Is there something like a consuming take?

Jonathan M Davis newsgroup.d at jmdavisprog.com
Sat Jul 6 18:46:36 UTC 2019


On Saturday, July 6, 2019 12:17:26 PM MDT Jonathan M Davis via Digitalmars-
d-learn wrote:
> On Saturday, July 6, 2019 8:12:36 AM MDT berni via Digitalmars-d-learn
>
> wrote:
> > Now it's getting weird. Meanwhile I encountered, that take()
> > sometimes consumes and sometimes not. Where can I learn, what is
> > the reason behind this behavior? And how can I handle this?
>
> take _always_ consumes the range that it's given. The problem is that some
> types of ranges are implicitly saved when they're copied, whereas others
> aren't, and when a range is implicitly saved when it's copied, you end up
> with the copy being consumed. Dynamic arrays are implicitly saved when
> they're copied, so the range you pass is saved, and the copy is consumed
> instead of the original.
>
> In generic code, you have to assume that once a range has been copied, you
> can't use it anymore (just the copy) precisely because the semantics of
> copying differ depending on the type of the range. You can only use a
> range after copying it if you know what type of range you're dealing with
> and how it behaves. So, you can rely on a dynamic array implicitly saving
> when it's passed to take, but in generic code, you really shouldn't be
> using a range again once you pass it to take, because what actually
> happens is dependent on the type of the range.
>
> In general what this means is that if you pass a range to a function, and
> you then want to use the range again afterwards, you need to call save
> when passing it to the function, and otherwise, you just assume that it's
> consumed and don't use it again. You certainly don't pass it to a
> function with the expectation of some elements being consumed and then
> continue to use the rest of the range unless the function takes its
> argument by ref or by pointer (which relatively few range-based functions
> do).
>
> If you want a function that's guaranteed to not implicitly copy a range,
> then it needs to accept the argument by ref or take a pointer to it. In
> the case where a function doesn't have to do the work lazily, ref would
> work, but in a case like take where you're returning a wrapper range,
> pointers would be required. So, a version of take that didn't ever copy
> the range it's given and thus never risked implicitly saving the range it
> was passed would have to either take a pointer to it or take it by ref
> and then take the address of the ref. In either case, the code using such
> a take would then have to ensure that the original range didn't leave
> scope and get destroyed before the take range was consumed, or the take
> range would then refer to invalid memory.

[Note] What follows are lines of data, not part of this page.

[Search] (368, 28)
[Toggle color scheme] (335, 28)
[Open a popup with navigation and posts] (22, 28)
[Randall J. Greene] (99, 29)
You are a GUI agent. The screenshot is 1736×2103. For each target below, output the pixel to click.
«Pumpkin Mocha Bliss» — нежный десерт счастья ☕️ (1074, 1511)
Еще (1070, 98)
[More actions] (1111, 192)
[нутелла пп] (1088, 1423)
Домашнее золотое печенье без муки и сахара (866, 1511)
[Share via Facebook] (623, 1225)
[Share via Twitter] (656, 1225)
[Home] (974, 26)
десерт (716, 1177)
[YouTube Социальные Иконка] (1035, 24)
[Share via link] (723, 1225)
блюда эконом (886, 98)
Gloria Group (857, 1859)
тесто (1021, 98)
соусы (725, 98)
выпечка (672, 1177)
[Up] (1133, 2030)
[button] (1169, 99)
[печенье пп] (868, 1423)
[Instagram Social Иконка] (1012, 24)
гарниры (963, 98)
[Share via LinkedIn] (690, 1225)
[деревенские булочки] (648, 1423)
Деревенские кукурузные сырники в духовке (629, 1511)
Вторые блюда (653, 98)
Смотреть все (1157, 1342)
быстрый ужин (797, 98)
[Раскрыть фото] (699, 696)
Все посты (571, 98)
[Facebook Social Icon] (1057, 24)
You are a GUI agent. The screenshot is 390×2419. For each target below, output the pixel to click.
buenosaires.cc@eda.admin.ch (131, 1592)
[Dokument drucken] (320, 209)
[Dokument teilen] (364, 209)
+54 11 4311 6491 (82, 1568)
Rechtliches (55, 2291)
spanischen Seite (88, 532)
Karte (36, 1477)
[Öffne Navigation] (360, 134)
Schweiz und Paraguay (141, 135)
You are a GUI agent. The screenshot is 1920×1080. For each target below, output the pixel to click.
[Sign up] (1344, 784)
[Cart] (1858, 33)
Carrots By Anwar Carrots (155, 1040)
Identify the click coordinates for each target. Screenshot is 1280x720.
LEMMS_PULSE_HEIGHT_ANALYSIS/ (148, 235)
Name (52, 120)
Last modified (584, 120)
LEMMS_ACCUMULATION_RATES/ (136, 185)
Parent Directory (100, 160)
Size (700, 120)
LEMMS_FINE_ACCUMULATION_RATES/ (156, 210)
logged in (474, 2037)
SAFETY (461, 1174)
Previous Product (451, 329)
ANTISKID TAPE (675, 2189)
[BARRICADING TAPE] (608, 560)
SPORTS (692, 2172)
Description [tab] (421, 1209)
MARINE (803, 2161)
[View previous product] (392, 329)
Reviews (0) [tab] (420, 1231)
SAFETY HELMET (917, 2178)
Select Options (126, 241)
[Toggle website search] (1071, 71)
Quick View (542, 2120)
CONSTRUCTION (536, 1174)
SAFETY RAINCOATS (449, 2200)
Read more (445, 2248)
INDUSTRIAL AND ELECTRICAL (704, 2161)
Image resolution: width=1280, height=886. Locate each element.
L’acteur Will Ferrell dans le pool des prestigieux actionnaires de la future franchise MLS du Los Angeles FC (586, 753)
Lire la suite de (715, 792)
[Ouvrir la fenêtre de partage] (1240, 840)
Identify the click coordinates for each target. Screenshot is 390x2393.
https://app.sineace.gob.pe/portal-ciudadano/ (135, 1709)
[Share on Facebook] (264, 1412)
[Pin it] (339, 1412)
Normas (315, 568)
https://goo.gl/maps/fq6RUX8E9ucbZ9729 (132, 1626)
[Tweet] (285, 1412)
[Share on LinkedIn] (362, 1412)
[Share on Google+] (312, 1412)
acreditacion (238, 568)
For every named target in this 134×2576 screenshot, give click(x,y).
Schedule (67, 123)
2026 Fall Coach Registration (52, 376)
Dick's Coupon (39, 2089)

Another thing to consider about lazy ranges that take pointers to avoid
implicit saving and ensure that they consume the original is that if the
original has anything popped from it before the wrapper range is fully
consumed, then that will screw up the wrapper range, because the elements in
the range it's wrapping will have changed. Wrapper ranges are really
designed with the idea that they're operating on their own copy of the
range. Even with take as it's currently implemented, you risk bugs if you
pass it a range which is a reference type without calling save, because if
you don't fully consume the take range before using the original range
again, you end up screwing up the elements in the take range when you pop
anything off of the original range.

It really doesn't work well to have a wrapper range which doesn't have its
own independent copy of the range to iterate over. The only case where it
works cleanly to have a wrapper range like take gives you and not have to
iterate through the elements again to have a range starting at the first
element after the take range is to have a random-access range that has
slicing, in which case, you can just slice it, and take isn't required.
Without a random-access range with slicing, if you want to only iterate
through the elements once, you really should just be iterating through the
range manually rather than using a wrapper range.